■ Listed records ■
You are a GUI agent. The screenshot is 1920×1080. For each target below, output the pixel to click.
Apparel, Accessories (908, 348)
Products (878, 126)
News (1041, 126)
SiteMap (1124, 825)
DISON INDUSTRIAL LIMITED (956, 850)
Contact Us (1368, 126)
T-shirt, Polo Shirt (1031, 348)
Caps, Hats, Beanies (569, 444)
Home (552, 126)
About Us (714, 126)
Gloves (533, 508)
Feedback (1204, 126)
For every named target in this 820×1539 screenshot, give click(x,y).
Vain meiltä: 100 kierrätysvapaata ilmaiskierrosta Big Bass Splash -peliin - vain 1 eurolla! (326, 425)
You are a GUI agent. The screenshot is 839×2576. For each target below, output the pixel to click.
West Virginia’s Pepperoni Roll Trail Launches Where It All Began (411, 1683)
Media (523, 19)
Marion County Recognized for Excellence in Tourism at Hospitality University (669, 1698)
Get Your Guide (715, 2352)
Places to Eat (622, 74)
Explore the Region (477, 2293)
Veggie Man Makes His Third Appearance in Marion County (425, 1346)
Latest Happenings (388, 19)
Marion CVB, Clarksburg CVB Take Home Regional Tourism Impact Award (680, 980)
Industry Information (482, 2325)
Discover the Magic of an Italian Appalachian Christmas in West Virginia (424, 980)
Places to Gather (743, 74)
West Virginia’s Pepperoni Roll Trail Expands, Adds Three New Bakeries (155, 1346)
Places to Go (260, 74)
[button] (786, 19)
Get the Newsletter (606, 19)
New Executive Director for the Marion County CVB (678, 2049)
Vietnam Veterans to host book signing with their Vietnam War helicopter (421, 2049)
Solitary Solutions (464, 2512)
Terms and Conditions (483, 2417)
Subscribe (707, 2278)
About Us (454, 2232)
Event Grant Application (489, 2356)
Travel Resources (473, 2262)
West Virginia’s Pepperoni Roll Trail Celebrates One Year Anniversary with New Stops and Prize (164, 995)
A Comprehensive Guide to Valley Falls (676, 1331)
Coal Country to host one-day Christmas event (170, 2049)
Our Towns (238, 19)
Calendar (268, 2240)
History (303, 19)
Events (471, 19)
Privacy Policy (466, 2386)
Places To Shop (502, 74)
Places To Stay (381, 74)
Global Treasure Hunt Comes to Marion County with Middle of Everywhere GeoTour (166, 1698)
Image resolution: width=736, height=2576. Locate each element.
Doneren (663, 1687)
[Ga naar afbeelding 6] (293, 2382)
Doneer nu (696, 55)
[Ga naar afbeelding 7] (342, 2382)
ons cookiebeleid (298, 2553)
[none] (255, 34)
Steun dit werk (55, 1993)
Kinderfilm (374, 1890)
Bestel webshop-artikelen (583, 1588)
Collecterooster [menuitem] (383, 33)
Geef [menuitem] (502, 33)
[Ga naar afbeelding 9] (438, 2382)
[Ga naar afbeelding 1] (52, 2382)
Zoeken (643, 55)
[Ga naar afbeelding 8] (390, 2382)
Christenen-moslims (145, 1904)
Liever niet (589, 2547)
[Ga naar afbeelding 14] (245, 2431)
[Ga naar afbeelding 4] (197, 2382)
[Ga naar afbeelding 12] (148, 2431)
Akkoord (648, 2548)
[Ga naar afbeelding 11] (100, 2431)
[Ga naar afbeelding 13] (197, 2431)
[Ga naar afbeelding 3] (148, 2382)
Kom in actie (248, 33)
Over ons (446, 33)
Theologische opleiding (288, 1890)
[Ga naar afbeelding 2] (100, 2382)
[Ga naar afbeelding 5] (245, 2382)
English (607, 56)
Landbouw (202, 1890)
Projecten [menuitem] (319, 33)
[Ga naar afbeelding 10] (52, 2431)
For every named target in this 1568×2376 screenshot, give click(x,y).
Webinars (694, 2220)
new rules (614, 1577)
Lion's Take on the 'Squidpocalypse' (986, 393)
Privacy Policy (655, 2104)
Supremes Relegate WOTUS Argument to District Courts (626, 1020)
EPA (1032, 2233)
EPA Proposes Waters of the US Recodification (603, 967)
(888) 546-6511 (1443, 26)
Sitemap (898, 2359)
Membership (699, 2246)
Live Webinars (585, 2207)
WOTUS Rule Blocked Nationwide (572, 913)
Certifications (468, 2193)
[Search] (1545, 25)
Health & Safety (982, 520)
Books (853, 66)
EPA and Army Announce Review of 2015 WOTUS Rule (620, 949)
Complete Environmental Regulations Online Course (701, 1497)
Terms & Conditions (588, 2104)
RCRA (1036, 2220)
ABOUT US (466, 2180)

■ The task ■
From the listing above, repeat exactly the lines starting at the line that includes "For every named target in this 1568×2376" and ending at the line that includes "Complete Environmental Regulations", with nothing outside that span.

■ Task output ■
For every named target in this 1568×2376 screenshot, give click(x,y).
Webinars (694, 2220)
new rules (614, 1577)
Lion's Take on the 'Squidpocalypse' (986, 393)
Privacy Policy (655, 2104)
Supremes Relegate WOTUS Argument to District Courts (626, 1020)
EPA (1032, 2233)
EPA Proposes Waters of the US Recodification (603, 967)
(888) 546-6511 (1443, 26)
Sitemap (898, 2359)
Membership (699, 2246)
Live Webinars (585, 2207)
WOTUS Rule Blocked Nationwide (572, 913)
Certifications (468, 2193)
[Search] (1545, 25)
Health & Safety (982, 520)
Books (853, 66)
EPA and Army Announce Review of 2015 WOTUS Rule (620, 949)
Complete Environmental Regulations Online Course (701, 1497)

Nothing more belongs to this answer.